基本的には「山月記/中島敦」、「藪の中/芥川龍之介」、「走れメロス/太宰治」、「桜の森の満開の下/坂口安吾」、「百物語/森鴎外」の現代版アレンジです。
作品として「太陽の塔」、「四畳半神話大系」といったコメディタッチに近いアレンジは「走れメロス」くらいで、「きつねの話」のような陰鬱さはないもののシリアスタッチに近いアレンジは他四篇。それでも、「きつねの話」のようにげんなりせずに読みきれましたw
以下、それぞれの感想とハイライト。
この物語の主軸(?)となる齋藤秀太郎についてまず語られる節。未完成の自身の小説を追い求める彼は他四篇にかかわってきますが、時系列的には最後の方なのかな?悩み方や何かに対する絶望は李徴とは違うものの、なるほどといった感じ。
P29l3-11
「もんどりを打って転ぶという言葉があるが、もんどりとは何かわかるか?」
麻雀をしている最中などに斉藤はそういう質問を発して、夏目を面喰らわせた。
「分かりません」
「そんなことも知らんか。モン鳥とは、ラーマヤナにも登場するインドの伝説上の鳥である。

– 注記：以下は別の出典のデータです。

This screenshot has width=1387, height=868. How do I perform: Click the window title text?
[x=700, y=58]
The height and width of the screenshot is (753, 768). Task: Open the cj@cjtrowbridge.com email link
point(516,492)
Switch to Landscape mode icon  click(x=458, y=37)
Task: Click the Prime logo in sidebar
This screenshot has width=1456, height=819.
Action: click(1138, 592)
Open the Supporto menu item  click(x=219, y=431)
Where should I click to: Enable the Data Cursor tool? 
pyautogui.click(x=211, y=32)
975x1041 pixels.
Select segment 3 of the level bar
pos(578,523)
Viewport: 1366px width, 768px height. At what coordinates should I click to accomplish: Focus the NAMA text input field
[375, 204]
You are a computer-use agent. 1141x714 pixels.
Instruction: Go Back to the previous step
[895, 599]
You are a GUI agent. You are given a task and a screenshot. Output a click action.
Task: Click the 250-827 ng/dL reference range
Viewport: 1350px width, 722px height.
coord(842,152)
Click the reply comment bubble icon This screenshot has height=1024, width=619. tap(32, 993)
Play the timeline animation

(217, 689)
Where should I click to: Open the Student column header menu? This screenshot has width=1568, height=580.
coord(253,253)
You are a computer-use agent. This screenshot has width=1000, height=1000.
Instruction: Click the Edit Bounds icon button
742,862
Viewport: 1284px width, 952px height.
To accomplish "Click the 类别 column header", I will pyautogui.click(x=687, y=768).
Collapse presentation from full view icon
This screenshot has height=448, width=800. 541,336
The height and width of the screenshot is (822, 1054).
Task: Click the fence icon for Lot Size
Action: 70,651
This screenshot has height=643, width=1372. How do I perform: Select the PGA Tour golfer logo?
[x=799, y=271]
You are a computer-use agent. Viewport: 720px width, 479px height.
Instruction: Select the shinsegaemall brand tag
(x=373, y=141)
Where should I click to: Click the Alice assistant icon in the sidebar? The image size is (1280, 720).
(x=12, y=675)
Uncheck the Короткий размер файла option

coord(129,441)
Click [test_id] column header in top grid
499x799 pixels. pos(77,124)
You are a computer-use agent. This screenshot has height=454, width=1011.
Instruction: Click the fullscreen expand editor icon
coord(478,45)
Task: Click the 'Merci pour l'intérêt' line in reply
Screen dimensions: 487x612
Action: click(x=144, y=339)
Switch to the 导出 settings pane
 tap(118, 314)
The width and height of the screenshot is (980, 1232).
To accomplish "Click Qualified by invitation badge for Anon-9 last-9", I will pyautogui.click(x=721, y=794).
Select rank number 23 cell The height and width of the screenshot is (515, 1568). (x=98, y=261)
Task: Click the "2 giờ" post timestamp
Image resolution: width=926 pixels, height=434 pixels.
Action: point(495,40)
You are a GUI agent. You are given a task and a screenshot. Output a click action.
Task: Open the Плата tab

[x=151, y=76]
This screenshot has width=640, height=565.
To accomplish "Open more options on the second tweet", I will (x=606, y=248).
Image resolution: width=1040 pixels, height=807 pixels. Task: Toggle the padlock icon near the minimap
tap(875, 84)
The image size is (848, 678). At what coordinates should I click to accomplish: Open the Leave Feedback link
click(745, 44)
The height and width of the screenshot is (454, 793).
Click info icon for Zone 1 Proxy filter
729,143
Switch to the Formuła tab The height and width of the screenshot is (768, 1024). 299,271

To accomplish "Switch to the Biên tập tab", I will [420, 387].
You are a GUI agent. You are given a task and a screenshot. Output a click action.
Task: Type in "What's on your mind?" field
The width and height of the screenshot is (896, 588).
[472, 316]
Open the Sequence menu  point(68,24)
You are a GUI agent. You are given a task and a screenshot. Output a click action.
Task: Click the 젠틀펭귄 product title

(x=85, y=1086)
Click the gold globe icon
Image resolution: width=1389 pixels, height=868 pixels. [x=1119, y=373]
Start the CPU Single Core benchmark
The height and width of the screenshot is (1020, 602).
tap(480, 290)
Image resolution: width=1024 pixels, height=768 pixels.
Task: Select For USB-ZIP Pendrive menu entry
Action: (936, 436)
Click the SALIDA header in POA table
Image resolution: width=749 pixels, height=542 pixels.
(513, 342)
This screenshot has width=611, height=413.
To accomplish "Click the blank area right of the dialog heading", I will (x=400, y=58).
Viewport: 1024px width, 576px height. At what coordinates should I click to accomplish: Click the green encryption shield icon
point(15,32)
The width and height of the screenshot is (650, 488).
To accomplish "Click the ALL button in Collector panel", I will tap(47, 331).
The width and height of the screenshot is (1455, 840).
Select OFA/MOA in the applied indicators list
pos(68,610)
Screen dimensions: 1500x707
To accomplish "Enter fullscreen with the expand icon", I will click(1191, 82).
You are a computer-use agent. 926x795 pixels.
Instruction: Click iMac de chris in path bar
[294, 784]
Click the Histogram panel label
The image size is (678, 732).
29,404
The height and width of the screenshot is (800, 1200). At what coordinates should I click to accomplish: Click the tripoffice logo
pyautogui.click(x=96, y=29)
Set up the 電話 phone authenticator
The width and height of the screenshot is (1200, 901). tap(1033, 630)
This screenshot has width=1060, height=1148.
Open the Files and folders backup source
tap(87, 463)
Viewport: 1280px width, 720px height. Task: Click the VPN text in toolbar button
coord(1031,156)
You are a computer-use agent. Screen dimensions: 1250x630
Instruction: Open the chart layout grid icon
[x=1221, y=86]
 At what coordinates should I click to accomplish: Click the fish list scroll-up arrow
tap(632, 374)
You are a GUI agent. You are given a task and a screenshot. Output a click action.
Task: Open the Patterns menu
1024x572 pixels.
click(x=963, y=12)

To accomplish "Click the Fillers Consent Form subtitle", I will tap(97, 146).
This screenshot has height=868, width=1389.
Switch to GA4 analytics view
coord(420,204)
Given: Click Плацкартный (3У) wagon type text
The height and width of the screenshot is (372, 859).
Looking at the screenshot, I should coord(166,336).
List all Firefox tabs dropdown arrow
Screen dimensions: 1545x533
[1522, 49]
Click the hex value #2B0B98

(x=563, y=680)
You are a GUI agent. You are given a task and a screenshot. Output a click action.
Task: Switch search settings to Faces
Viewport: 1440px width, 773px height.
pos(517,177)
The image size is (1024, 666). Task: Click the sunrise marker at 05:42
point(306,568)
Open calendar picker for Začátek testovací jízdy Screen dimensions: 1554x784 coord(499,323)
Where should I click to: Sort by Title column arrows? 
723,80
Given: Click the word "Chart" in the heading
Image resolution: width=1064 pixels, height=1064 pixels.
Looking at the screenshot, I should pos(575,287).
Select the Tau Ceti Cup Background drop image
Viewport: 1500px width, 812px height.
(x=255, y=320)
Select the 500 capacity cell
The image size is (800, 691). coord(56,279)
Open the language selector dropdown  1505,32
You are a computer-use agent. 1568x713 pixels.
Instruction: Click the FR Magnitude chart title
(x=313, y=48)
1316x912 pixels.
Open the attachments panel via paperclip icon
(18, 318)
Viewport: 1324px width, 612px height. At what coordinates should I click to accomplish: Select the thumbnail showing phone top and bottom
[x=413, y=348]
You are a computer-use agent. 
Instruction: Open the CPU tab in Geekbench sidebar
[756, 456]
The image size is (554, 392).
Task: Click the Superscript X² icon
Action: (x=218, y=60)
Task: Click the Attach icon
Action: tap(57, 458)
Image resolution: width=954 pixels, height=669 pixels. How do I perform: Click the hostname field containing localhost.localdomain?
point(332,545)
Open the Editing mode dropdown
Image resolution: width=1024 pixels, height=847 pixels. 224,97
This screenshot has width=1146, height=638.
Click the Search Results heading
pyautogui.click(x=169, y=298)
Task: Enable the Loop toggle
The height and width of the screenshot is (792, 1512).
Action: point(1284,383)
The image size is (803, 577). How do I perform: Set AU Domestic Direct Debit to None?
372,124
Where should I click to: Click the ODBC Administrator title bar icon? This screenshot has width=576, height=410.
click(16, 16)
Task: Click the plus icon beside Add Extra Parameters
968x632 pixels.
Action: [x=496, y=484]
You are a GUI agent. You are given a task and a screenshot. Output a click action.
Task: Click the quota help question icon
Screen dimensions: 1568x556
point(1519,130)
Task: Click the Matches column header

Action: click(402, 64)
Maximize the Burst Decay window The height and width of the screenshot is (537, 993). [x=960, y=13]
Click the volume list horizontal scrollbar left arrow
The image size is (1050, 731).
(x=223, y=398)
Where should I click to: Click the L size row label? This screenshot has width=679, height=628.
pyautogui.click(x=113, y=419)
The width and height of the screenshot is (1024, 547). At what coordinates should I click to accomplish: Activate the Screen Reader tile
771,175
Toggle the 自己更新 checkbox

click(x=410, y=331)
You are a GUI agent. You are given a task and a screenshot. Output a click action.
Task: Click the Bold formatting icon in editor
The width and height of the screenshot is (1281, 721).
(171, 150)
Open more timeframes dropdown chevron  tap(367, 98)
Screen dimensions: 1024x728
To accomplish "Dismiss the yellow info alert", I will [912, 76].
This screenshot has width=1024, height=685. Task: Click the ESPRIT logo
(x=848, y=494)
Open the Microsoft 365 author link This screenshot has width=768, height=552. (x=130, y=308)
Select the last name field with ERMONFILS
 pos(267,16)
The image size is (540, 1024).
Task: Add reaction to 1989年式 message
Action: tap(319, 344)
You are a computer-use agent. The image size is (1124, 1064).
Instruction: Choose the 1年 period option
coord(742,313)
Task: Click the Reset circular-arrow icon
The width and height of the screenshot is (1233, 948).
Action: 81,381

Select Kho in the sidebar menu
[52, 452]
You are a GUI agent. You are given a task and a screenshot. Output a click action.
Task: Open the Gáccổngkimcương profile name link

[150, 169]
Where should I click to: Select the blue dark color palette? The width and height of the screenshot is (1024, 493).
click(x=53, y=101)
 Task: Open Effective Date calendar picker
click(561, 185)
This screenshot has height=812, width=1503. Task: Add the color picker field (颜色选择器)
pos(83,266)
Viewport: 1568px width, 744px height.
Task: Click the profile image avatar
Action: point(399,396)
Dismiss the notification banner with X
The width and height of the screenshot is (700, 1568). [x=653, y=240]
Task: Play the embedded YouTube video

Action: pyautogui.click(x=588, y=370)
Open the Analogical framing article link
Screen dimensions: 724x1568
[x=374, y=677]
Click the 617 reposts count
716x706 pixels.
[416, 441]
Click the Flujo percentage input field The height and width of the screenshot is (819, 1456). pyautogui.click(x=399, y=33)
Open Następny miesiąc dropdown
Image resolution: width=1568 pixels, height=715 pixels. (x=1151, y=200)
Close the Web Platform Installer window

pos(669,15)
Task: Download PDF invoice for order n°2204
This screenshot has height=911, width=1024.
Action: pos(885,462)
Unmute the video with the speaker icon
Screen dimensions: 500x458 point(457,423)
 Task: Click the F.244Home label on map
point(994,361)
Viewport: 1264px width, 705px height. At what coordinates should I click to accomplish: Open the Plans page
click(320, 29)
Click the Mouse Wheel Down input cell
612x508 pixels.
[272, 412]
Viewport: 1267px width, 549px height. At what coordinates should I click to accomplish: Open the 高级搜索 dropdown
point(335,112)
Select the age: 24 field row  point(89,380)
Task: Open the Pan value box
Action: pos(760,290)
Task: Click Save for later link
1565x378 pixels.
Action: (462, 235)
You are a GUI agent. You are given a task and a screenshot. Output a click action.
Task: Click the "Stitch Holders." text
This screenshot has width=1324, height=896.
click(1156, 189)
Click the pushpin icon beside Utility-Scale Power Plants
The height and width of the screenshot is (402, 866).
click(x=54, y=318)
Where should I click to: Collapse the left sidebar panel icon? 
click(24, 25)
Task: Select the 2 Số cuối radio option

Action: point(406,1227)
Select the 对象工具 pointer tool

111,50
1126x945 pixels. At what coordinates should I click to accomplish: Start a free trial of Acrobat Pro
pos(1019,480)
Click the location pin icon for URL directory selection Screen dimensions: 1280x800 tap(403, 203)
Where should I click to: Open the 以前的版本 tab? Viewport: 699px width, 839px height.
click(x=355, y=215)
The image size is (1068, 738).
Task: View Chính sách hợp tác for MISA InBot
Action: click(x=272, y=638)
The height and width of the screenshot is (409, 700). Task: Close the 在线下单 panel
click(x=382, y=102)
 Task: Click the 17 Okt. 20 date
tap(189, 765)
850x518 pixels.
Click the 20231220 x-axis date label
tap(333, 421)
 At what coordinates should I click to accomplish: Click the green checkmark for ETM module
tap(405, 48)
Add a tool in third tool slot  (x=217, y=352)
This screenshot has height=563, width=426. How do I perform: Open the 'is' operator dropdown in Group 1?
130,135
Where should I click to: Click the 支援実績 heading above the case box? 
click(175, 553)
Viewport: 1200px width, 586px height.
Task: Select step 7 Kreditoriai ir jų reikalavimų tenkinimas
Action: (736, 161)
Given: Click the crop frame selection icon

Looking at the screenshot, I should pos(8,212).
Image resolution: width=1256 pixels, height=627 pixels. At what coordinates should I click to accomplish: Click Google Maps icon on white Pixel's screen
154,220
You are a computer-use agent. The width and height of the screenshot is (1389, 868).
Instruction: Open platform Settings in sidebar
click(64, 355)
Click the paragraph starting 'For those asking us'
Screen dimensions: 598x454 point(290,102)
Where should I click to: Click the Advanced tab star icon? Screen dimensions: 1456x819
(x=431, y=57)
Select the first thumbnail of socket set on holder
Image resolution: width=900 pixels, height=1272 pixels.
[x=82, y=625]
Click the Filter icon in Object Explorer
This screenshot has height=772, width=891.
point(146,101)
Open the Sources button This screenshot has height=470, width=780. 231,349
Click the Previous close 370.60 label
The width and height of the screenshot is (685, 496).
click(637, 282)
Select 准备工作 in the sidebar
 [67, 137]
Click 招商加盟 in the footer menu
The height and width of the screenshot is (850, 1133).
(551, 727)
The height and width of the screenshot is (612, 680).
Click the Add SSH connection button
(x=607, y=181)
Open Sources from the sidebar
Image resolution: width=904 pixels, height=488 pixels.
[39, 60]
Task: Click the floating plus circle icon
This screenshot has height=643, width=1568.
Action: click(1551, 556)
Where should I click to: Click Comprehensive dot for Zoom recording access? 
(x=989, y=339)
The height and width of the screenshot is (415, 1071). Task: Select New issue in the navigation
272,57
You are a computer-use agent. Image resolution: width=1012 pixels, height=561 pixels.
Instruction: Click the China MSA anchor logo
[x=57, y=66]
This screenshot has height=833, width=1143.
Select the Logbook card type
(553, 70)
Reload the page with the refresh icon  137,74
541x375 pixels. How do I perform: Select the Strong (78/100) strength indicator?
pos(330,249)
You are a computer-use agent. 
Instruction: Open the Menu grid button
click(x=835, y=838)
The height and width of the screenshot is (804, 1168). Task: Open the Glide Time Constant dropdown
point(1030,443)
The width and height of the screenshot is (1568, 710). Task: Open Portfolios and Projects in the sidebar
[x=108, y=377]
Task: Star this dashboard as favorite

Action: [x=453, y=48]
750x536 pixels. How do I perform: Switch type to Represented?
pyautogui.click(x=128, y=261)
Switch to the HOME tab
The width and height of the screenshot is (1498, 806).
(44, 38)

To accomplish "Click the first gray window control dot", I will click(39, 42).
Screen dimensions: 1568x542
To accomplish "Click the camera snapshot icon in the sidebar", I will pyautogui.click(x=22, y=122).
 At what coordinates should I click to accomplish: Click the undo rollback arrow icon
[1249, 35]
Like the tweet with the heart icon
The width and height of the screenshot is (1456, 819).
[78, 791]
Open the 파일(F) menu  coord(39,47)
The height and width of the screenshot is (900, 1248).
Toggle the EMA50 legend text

これが救いがたく鈍くさい鳥で、じつによく転ぶ」
「それ本当ですか?」
夏目がびっくりして問い返すと、斉藤はけらけらと嘲笑った。
「そんな鳥がいるものか、馬鹿め」
齋藤秀太郎とは、そういう男であった。
- 藪の中
多視点から同じ物語を感じていく、というのはやはり面白いもので、読み手側が試されてる感じもします。同じ話を人から聞くのに、仔細がちがってる感じw
P78l5-11
「虹だ」
俺は言った。
「虹はきらい」
「なぜ」
「怖いから」
「そうかな。みんな虹が出れば喜ぶ」
「なんだか、大きな怪物が空を跨いでいるみたいでしょう」
表題にもなっている走れメロス。友情とは何か、そんな感じ。詭弁論部大活躍。そして、「夜は短し歩けよ乙女」とのリンクもあった。それとも、学園祭の「象の尻」はレギュラーになったのか?でも、達磨があるからやはり偏屈王のときと同じ学園祭かな?w
P119l15-P120l1
怒り狂う長官をよそに、芹名は悠然と珈琲をすすった。
「俺の親友が、そう簡単に約束を守ると思うなよ」
鬱蒼とした雰囲気ですが、短編5篇の中ではお気に入りです。俺もこのような人に出会えたらなにか変わるのだろうか?実は原著を読んだことがないです。読んでみようかな。
P204l6
「君は間違っていない」と男は言いました。「俺が間違っていたのだ」
- 百物語
今作の登場人物一斉登場。なるほど、フィナーレらしい話にまとまってる気がします。ハイライトが難しい…w
この話は時系列的に、桜の森の満開の下中盤にあたるのかな?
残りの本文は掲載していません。